• Source data:

=== Begin Enclosure ===

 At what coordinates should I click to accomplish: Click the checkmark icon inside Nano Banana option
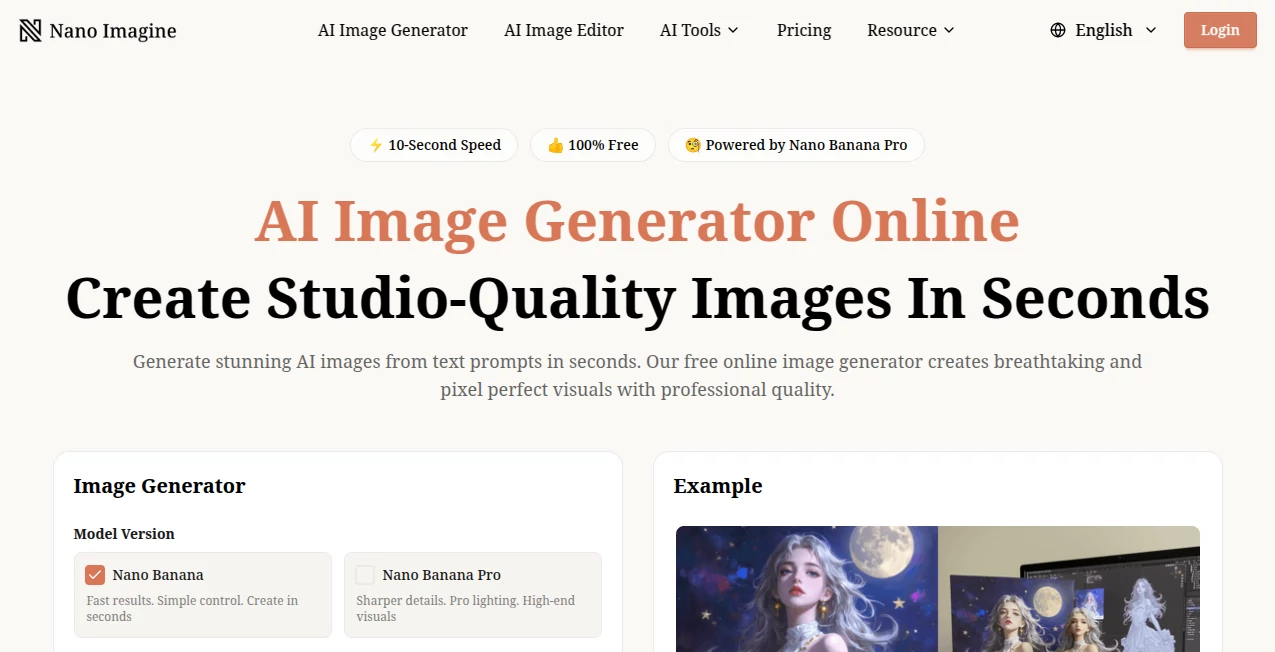(x=94, y=574)
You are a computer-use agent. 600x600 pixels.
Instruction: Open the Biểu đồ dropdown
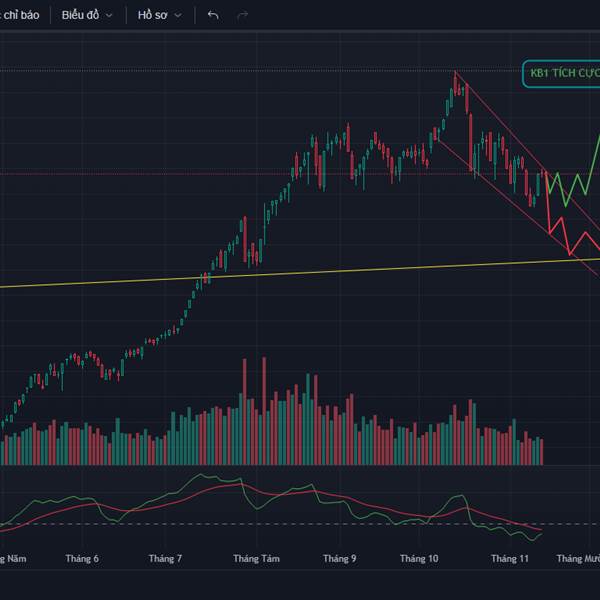86,15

=== End Enclosure ===

• Problem requirements: Give the data again exactly. Keep the images out.

• Response area:
 At what coordinates should I click to accomplish: Click the checkmark icon inside Nano Banana option
(x=94, y=574)
You are a computer-use agent. 600x600 pixels.
Instruction: Open the Biểu đồ dropdown
86,15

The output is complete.